I was hired on with Prodigy Commercial HVAC for a 10-week internship as a technical writer. I created procedures for the billing, customer service, and operations departments.

Skills

  • Audience analysis
  • CRAP method
  • Information design
  • SME collaboration
  • Procedure best practices

Tools

  • Adobe Acrobat
  • Microsoft Outlook
  • Microsoft Teams
  • Microsoft Word

Prodigy did not have a technical writer nor a style guide, so I created a procedure template loosely based on the Information Mapping design. The two-column design separates the descriptive headers from the actions.

Knowing that employees skimmed quickly, I used a bullet point before the procedural information in step one to catch their attention and indicate a caution.

I utilized the contrast, repetition, alignment, and proximity (CRAP) method while maintaining brand consistency.

  • Contrast: I created a stark difference with the white background and the company’s colors.
  • Repetition: I repeated the same styles for each row, which included bolding the names of buttons and italicizing the names of fields, tabs, or pages.
  • Alignment: I used a hard left alignment for the beginning of sentences and for bullet points.
  • Proximity: I kept relevant, bullet information next to its action step.

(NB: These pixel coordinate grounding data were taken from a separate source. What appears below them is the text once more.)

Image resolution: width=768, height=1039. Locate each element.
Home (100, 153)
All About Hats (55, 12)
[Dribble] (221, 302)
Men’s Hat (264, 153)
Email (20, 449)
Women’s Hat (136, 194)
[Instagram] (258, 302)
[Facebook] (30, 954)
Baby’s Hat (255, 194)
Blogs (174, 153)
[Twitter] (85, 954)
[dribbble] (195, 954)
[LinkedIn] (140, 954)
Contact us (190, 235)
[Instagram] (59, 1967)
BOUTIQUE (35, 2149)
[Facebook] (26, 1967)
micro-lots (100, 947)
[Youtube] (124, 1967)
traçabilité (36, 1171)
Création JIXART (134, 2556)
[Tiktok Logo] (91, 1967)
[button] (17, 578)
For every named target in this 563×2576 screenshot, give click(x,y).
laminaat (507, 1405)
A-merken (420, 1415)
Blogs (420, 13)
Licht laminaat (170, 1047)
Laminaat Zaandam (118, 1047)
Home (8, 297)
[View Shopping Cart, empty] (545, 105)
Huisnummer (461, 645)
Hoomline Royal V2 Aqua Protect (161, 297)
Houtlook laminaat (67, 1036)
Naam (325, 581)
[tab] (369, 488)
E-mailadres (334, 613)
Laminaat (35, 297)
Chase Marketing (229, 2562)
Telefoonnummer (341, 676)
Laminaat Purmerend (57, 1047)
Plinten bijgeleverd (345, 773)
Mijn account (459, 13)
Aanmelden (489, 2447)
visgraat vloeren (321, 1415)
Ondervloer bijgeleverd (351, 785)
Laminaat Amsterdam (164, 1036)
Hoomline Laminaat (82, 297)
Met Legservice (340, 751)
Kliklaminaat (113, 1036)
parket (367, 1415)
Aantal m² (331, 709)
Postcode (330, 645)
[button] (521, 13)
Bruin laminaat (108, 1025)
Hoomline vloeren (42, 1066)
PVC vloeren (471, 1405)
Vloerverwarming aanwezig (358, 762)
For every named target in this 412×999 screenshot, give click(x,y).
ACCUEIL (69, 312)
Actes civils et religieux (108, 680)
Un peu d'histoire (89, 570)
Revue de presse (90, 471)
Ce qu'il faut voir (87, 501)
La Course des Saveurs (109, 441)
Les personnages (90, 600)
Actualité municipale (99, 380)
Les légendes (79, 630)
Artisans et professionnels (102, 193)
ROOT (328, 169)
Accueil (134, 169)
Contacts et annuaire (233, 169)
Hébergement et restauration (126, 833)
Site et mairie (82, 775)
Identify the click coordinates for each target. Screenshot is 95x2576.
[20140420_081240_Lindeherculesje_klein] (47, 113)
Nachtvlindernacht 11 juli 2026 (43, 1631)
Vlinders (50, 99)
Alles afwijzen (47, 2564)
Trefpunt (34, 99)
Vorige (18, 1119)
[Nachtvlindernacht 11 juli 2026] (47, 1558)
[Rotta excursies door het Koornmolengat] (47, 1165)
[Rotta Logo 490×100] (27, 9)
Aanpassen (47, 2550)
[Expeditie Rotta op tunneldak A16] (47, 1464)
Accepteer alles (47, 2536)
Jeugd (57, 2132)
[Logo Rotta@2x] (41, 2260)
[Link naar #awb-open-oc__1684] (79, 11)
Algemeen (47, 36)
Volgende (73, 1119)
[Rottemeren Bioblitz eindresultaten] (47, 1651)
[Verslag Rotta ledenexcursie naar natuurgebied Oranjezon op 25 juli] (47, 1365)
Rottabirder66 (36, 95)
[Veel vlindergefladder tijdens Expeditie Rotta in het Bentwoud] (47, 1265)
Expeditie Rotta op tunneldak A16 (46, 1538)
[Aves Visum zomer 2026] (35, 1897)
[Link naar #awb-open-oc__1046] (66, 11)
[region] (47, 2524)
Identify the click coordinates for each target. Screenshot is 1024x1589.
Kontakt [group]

To make the procedures easy to navigate for employees, I implemented helpful aids as outlined below.

  • Acronyms
  • Colored and bolded names of reference documents
  • Navigational information for table breaks

Although employees knew terms by their acronyms instead of their full terms, I wanted to create inclusivity for varying experience levels. I spelled out the term on its first instance and used the acronym in subsequent instances.

For reference documents, I colored and bolded the title for easier scannability.

For tables that had to break between two pages, I added a heading row indicating the name of the section with which information was continuing.